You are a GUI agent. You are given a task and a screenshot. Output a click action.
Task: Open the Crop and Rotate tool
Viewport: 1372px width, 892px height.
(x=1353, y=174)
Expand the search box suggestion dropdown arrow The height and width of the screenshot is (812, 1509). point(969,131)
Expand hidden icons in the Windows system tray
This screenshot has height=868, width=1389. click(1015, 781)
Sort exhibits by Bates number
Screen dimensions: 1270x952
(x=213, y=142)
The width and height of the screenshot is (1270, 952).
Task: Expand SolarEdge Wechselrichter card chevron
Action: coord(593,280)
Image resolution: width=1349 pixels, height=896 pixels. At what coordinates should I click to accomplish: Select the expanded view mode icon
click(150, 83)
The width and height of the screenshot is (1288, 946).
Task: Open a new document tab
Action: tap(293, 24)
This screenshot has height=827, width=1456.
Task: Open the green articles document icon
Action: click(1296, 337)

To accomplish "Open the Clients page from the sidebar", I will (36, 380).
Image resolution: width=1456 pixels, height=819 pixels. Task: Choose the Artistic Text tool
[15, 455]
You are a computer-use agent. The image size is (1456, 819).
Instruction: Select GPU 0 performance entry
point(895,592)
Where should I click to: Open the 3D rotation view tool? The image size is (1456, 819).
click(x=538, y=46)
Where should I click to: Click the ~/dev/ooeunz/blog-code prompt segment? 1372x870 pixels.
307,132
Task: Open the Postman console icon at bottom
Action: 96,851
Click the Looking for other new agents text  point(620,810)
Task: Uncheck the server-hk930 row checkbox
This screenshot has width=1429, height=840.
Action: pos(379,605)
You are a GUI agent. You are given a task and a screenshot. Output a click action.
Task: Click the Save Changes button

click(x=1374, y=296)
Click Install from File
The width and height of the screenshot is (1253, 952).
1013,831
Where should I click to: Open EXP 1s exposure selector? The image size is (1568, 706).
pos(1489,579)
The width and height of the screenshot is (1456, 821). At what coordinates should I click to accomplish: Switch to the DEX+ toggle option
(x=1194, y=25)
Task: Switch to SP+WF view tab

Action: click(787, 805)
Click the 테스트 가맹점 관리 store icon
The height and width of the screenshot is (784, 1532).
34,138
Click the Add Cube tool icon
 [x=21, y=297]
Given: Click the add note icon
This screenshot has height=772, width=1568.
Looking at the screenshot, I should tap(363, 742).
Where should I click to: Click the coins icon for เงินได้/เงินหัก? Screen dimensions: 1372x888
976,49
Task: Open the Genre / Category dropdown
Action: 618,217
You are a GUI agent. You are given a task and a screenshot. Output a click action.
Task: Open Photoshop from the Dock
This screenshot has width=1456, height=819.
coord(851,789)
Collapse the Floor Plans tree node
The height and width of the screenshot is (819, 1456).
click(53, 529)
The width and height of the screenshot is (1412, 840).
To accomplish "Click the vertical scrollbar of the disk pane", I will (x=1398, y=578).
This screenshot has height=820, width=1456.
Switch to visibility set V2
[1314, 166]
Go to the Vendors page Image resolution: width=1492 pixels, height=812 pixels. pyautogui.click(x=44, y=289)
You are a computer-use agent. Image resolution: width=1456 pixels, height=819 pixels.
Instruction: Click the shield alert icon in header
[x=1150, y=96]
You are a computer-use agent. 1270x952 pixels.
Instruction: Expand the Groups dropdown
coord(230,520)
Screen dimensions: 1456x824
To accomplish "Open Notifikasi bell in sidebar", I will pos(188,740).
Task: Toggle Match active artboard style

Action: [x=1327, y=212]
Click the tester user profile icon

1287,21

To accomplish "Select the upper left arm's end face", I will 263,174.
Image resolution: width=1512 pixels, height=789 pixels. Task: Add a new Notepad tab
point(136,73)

_Description of the task_: Where the string "will" shows up in the listing above, copy the line that holds it.

_Output below_:
To accomplish "Open the Clients page from the sidebar", I will (36, 380).
To accomplish "Click the vertical scrollbar of the disk pane", I will (x=1398, y=578).
To accomplish "Open Notifikasi bell in sidebar", I will pos(188,740).
To accomplish "Select the upper left arm's end face", I will 263,174.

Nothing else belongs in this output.